Entries from a dataset
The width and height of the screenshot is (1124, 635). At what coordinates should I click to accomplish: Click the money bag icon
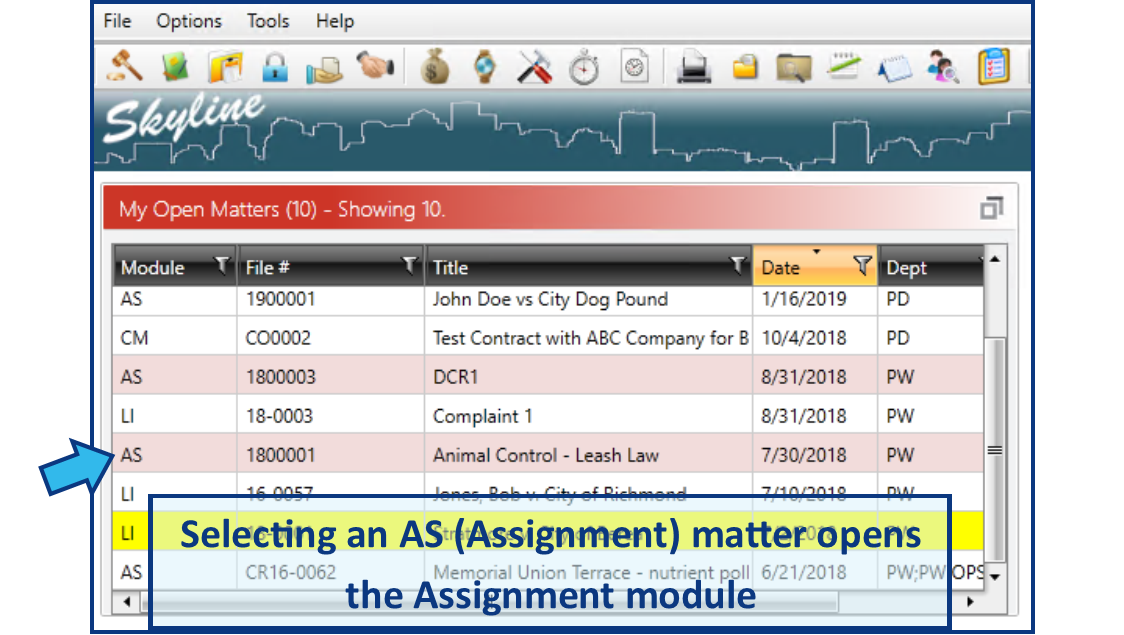[x=432, y=66]
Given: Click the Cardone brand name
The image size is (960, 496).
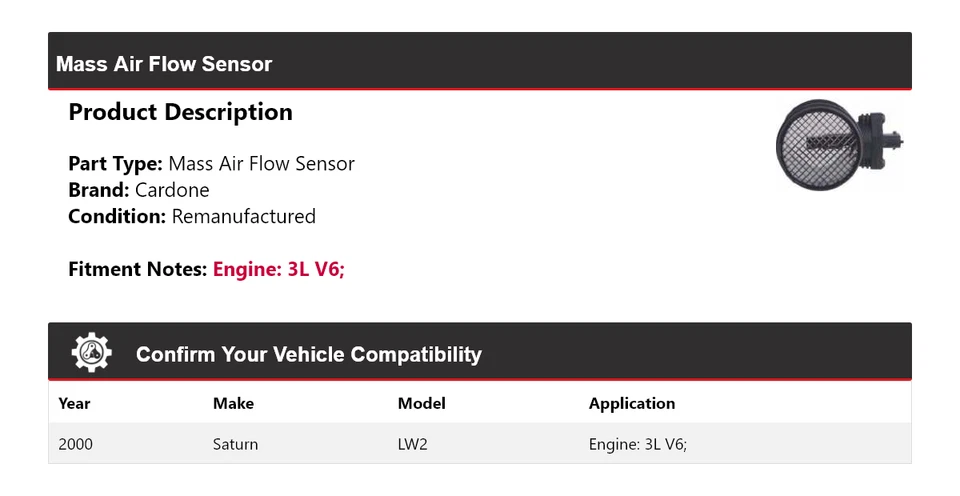Looking at the screenshot, I should tap(172, 190).
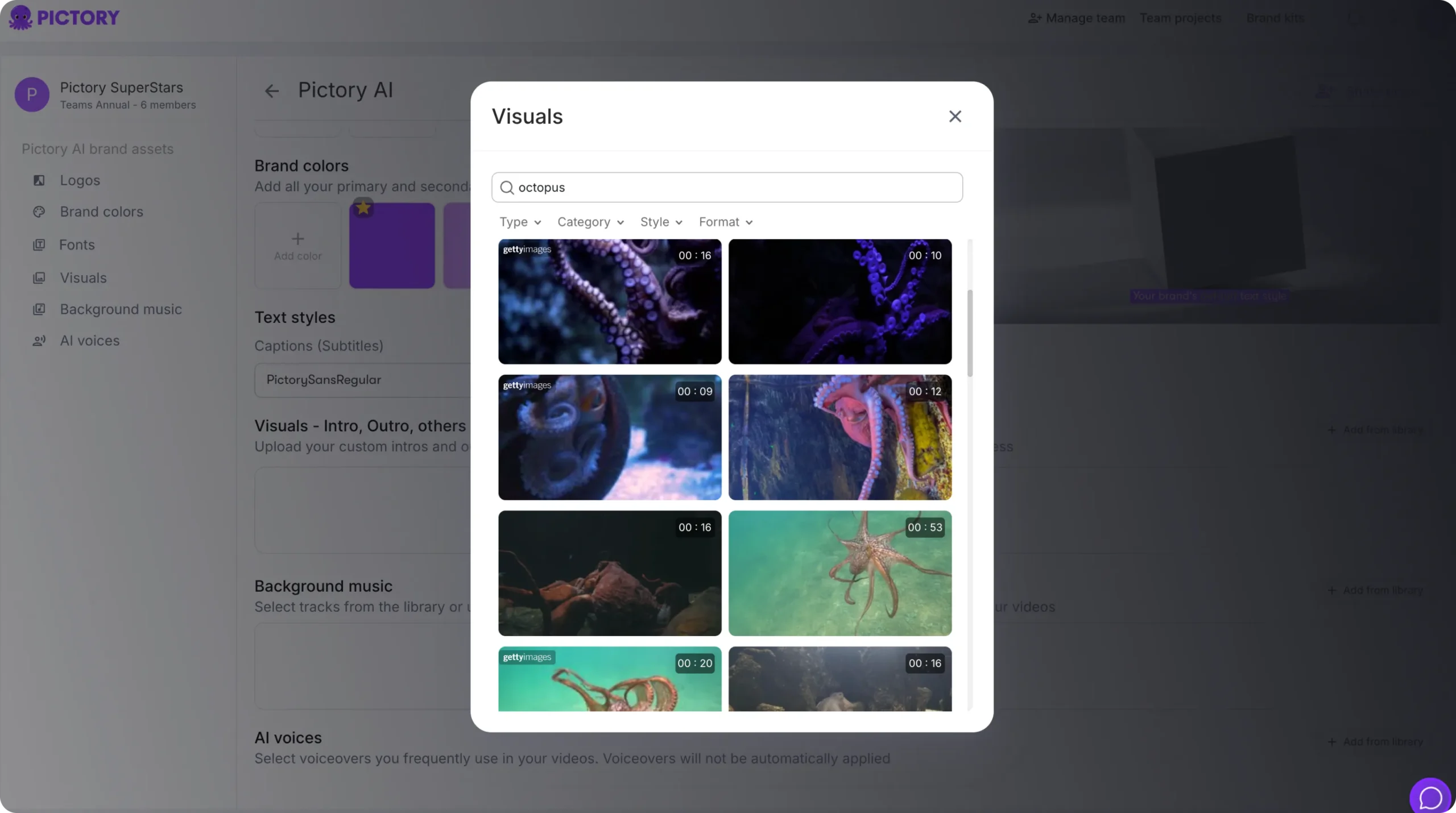Click the search magnifier icon in Visuals

[507, 188]
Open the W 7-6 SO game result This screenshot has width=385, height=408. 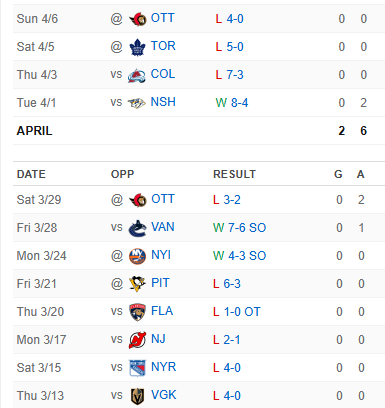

### AIM OF THE TASK
Render each line of the entries above as one string in a JSON list, skipping blank lines. Leave the pictures out.

### ANSWER TO THIS TASK
[
  "The width and height of the screenshot is (1124, 635). At what coordinates should I click to accomplish: Click the money bag icon",
  "[x=432, y=66]",
  "Given: Click the Cardone brand name",
  "The image size is (960, 496).",
  "Looking at the screenshot, I should tap(172, 190).",
  "Click the search magnifier icon in Visuals",
  "[507, 188]",
  "Open the W 7-6 SO game result This screenshot has width=385, height=408. "
]